* **SCHRIFTLICHE AUFGABE A**
Gib aus den weiter unten folgenden Zeilen alles unverändert wieder, von der Zeile mit „Gallery (307, 115)" bis hinunter zur Zeile mit „Επικοινωνία (215, 105)", beide eingeschlossen.

*** DOKUMENTTEXT ***

„Bilder" aus Rom - Zur Berufung neuer Kardinäle

Kolumne von Kardinal Lehmann in der Kirchenzeitung "Glaube und Leben"

Datum:
Sonntag, 2. März 2014

Kolumne von Kardinal Lehmann in der Kirchenzeitung "Glaube und Leben"

Papst Franziskus hat am 22. Februar, dem Fest Kathedra Petri, insgesamt 19 Bischöfe zu Kardinälen erhoben. Es sind 16 aktive Hirten aus zwölf Nationen und drei verdienstvolle, über 80 Jahre alte emeritierte Erzbischöfe. Darunter waren Erzbischof Capovilla, langjähriger Sekretär des seligen Papstes Johannes XXIII. - er konnte freilich nicht persönlich anwesend sein - und Erzbischof Poli, der Nachfolger von Papst Franziskus in Buenos Aires. Für Deutschland und uns Mainzer war aber die Berufung von Erzbischof Gerhard L. Müller aus Finthen, Präfekt der Glaubenskongregation in Rom seit dem Jahr 2012, eine besondere Freude.

Eine solche Feier hinterlässt vor allem „Eindrücke". So will ich einige „Bilder" in Erinnerung bringen, die mir nicht nur in Rom aufgefallen sind, sondern mir auch im Gedächtnis bleiben werden.

1. Der Papst im Aufzug:
Wenn früher die Päpste z. B. zu Synodensitzungen kamen, wurde vorher das Terrain, auch für Kardinäle und Bischöfe, abgesperrt. Der Aufzug in die höheren Stockwerke wurde längere Zeit nur für den Papst reserviert. Jetzt kommt Papst Franziskus neben den Kardinälen aus aller Welt, die mit ihm zwei Tage beraten, zu Fuß. Unser Aufzug ist ziemlich voll, aber da geht er nochmal rasch auf: Der Papst - er ist ganz allein - streckt den Kopf herein und fragt, ob er noch mitfahren könne. Wir machen Platz. Er sieht sofort, dass wir Kardinäle eine ganz internationale Truppe sind und zählt die einzelnen Nationen auf. Es ist so einfach und normal wie nur denkbar. Was für ein Wandel!

2. Erlebnis von Kirche aus der ganzen Welt:
Wenn man sich die 16 neuen aktiven Mitglieder unter den Kardinälen anschaut, sieht man, dass der Papst bei der Auswahl seine eigene Handschrift hinterlassen hat. Es sind Leute aus Staaten und Städten, wo es bisher keinen Kardinal gab, z. B. Haiti und Perugia. Der nunmehr zweite Kardinal von den Philippinen, Erzbischof Orlando B. Quevedo OMI, sagt mir, dass er als Angehöriger des Oblatenordens Mainz gut kenne und er danke den Deutschen für die große Hilfe bei der jüngsten Erdbeben-Katastrophe. Der Erzbischof von Ouagadougou (Burkina Faso) - eine eindrucksvolle Erscheinung - erwähnt dankbar die Stiftung von Papst Johannes Paul II. für die Sahelzone, Frucht des ersten Deutschlandbesuches des polnischen Papstes im Jahr 1980. Für neun Länder ist es eine Hilfe gegen die wachsende Austrocknung und Dürre sowie für besseres Saatgut. Fünf der 19 neuen Kardinäle sind übrigens Ordensangehörige.

***

* **SCHRIFTLICHE AUFGABE B**
Wie viele Bischöfe erhob Papst Franziskus laut der Kolumne am 22. Februar zu Kardinälen?

*** ZU VERWENDENDE ZEILEN ***

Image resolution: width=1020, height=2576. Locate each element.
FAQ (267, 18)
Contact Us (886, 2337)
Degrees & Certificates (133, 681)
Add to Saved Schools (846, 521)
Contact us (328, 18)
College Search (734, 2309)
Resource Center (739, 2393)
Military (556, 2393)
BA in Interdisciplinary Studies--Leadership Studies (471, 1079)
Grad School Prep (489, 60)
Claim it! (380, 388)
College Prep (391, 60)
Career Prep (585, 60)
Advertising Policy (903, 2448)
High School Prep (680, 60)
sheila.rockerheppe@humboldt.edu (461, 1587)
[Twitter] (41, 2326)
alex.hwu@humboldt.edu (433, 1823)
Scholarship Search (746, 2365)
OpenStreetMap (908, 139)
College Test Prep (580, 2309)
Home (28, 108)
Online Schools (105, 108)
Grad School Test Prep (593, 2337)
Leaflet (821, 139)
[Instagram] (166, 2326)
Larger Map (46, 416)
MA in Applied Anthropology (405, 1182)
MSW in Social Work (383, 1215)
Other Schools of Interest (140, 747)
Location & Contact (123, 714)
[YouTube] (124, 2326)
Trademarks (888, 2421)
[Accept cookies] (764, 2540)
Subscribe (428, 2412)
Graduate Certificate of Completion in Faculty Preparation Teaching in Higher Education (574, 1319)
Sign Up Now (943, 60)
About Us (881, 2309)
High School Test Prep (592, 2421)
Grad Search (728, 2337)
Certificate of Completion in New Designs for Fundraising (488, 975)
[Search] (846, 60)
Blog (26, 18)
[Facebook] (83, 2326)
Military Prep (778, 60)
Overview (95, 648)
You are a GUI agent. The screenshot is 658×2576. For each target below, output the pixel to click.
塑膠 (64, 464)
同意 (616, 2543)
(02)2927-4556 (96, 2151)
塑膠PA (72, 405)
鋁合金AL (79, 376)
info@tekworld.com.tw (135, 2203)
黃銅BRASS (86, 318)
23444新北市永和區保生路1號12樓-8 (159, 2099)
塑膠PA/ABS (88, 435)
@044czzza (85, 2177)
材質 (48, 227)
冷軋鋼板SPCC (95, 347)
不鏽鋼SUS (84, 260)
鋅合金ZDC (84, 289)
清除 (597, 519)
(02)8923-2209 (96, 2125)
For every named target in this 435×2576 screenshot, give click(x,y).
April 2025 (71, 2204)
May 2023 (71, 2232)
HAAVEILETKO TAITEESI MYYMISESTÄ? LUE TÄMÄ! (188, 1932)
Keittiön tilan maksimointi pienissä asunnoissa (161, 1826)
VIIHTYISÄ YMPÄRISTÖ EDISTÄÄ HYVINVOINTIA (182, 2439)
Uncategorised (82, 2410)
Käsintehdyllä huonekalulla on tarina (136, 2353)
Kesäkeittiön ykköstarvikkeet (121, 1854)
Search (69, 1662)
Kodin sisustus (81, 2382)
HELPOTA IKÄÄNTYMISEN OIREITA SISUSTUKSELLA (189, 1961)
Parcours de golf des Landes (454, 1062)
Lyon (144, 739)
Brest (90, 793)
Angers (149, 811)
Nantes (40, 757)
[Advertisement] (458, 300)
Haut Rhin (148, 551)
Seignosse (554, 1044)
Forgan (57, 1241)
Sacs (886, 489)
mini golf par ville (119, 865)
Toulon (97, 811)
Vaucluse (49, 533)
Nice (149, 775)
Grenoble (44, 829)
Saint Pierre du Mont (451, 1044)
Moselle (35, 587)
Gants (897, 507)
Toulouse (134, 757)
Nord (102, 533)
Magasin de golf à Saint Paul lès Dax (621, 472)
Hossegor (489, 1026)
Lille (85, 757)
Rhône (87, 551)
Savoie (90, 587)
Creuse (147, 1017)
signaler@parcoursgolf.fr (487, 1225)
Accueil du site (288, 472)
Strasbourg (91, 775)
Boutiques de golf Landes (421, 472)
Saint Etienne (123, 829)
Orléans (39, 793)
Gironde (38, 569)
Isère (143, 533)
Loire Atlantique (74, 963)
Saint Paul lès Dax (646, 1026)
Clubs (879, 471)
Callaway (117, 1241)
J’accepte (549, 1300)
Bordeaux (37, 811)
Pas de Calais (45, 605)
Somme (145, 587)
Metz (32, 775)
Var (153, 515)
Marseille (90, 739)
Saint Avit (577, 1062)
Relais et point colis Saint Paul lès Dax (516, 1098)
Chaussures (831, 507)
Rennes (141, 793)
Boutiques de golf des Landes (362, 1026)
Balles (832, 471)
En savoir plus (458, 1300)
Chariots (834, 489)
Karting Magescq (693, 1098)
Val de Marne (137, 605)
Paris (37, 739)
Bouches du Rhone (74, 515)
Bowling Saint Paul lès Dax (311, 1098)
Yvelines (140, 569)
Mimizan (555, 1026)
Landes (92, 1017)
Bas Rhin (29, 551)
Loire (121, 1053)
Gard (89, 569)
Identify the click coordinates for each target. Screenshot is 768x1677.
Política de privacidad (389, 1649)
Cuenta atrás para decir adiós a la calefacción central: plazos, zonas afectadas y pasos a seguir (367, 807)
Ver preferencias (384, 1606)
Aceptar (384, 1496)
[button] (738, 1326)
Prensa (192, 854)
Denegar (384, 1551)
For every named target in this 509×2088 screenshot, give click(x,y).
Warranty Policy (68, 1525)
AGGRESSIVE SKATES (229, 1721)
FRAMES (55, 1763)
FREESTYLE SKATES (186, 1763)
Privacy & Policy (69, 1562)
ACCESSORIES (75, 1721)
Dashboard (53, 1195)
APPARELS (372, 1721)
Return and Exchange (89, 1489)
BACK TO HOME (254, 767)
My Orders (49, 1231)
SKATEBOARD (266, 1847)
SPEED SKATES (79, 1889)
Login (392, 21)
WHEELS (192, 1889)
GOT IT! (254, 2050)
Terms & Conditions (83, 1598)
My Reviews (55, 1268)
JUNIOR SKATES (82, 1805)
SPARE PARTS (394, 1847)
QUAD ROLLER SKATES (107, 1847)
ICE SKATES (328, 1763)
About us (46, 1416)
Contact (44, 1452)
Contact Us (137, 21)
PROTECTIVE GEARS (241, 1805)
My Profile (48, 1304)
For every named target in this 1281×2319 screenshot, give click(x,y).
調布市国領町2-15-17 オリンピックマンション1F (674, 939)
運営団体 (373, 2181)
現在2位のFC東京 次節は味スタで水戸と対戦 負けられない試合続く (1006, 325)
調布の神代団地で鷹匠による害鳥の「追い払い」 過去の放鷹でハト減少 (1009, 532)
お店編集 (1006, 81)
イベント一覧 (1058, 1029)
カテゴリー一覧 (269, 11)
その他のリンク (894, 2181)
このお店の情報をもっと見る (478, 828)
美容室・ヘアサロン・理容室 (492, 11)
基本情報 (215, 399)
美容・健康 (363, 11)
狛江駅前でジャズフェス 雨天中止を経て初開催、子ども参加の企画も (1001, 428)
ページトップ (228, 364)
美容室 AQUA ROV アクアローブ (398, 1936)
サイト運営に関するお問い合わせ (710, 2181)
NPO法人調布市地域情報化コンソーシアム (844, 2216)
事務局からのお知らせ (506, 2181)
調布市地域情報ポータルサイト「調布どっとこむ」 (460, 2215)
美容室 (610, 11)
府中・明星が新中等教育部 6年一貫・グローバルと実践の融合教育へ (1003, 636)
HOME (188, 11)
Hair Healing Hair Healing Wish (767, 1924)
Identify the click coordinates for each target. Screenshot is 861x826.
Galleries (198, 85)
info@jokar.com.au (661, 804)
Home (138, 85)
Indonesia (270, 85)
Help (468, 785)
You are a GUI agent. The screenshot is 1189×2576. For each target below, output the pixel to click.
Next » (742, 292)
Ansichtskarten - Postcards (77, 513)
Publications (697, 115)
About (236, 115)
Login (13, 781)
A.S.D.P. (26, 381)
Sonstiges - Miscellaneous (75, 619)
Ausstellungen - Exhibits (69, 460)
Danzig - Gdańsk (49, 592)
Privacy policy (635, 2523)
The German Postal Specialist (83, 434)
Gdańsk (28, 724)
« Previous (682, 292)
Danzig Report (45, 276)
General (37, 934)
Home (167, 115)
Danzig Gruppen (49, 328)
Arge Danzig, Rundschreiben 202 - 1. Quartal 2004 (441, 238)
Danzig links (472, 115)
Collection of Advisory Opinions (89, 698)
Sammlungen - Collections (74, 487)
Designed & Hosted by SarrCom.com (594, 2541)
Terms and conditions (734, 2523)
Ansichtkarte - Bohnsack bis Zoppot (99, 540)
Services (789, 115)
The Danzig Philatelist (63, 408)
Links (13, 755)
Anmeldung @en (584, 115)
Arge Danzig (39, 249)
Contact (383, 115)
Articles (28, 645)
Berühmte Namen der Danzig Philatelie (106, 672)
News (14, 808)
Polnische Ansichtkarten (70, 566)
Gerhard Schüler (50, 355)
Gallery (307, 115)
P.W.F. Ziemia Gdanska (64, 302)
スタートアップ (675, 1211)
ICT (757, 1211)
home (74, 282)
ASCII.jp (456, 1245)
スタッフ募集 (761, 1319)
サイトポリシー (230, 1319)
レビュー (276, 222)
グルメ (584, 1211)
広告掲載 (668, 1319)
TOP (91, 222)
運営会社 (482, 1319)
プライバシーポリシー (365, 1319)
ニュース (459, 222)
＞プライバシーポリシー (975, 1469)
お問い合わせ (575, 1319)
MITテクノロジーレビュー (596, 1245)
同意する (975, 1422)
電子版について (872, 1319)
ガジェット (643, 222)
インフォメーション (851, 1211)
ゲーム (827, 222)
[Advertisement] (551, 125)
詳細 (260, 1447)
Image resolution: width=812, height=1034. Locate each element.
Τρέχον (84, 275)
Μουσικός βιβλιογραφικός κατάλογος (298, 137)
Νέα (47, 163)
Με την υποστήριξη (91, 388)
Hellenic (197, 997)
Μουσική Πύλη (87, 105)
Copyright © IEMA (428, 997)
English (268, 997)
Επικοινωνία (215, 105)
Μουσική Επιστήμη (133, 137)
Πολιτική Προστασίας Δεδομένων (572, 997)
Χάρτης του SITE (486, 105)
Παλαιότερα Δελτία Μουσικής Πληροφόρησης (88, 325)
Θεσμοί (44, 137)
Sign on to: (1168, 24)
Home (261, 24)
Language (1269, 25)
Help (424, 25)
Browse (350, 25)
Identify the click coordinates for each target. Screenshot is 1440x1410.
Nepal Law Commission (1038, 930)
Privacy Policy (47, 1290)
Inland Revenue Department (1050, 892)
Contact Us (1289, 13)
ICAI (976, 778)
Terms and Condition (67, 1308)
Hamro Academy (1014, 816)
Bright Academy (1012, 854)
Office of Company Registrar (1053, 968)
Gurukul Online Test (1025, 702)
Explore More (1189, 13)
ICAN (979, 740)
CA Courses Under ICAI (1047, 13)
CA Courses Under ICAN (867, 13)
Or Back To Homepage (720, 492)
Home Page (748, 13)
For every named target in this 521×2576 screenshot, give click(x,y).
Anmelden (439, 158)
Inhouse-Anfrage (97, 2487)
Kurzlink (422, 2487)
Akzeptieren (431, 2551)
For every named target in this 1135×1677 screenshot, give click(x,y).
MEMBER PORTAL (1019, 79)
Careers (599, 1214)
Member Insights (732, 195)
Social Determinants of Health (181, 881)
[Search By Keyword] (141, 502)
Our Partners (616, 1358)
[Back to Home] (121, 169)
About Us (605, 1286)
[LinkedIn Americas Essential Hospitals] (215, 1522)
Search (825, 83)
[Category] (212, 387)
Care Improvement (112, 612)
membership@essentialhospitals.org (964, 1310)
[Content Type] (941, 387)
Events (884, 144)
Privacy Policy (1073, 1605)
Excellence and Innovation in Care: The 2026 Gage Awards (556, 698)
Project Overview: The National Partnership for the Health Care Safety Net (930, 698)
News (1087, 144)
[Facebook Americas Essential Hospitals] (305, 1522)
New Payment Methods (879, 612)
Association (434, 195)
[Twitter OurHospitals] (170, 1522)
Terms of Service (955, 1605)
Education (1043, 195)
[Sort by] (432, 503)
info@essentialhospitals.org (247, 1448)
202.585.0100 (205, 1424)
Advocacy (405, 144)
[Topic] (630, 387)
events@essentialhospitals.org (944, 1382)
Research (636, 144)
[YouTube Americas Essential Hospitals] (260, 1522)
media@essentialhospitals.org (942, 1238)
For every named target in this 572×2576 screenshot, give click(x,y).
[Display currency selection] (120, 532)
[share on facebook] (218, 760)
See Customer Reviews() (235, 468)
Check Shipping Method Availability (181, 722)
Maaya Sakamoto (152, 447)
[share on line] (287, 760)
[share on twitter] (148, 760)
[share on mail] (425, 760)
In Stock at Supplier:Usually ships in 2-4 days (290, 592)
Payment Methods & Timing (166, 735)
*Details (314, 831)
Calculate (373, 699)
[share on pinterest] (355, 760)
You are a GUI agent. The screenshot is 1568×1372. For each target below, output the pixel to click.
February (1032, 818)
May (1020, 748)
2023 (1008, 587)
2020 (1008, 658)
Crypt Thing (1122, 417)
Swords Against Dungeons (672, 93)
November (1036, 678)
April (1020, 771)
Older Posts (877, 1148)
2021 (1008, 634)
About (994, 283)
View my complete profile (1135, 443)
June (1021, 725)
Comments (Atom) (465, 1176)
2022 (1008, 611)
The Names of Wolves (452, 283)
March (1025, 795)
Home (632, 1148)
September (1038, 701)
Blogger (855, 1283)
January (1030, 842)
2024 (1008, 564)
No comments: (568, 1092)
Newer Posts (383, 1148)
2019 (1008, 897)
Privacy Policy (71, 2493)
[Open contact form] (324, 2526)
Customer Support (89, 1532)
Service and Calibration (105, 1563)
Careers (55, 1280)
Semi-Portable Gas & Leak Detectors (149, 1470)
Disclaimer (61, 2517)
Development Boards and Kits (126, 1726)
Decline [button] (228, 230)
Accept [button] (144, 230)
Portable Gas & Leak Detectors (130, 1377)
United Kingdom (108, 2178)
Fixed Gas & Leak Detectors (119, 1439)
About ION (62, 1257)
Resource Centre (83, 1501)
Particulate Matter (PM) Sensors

***

* **LÖSUNG A**
Gallery (307, 115)
P.W.F. Ziemia Gdanska (64, 302)
スタートアップ (675, 1211)
ICT (757, 1211)
home (74, 282)
ASCII.jp (456, 1245)
スタッフ募集 (761, 1319)
サイトポリシー (230, 1319)
レビュー (276, 222)
グルメ (584, 1211)
広告掲載 (668, 1319)
TOP (91, 222)
運営会社 (482, 1319)
プライバシーポリシー (365, 1319)
ニュース (459, 222)
＞プライバシーポリシー (975, 1469)
お問い合わせ (575, 1319)
MITテクノロジーレビュー (596, 1245)
同意する (975, 1422)
電子版について (872, 1319)
ガジェット (643, 222)
インフォメーション (851, 1211)
ゲーム (827, 222)
[Advertisement] (551, 125)
詳細 (260, 1447)
Image resolution: width=812, height=1034. Locate each element.
Τρέχον (84, 275)
Μουσικός βιβλιογραφικός κατάλογος (298, 137)
Νέα (47, 163)
Με την υποστήριξη (91, 388)
Hellenic (197, 997)
Μουσική Πύλη (87, 105)
Copyright © IEMA (428, 997)
English (268, 997)
Επικοινωνία (215, 105)

* **LÖSUNG B**
19 Bischöfe.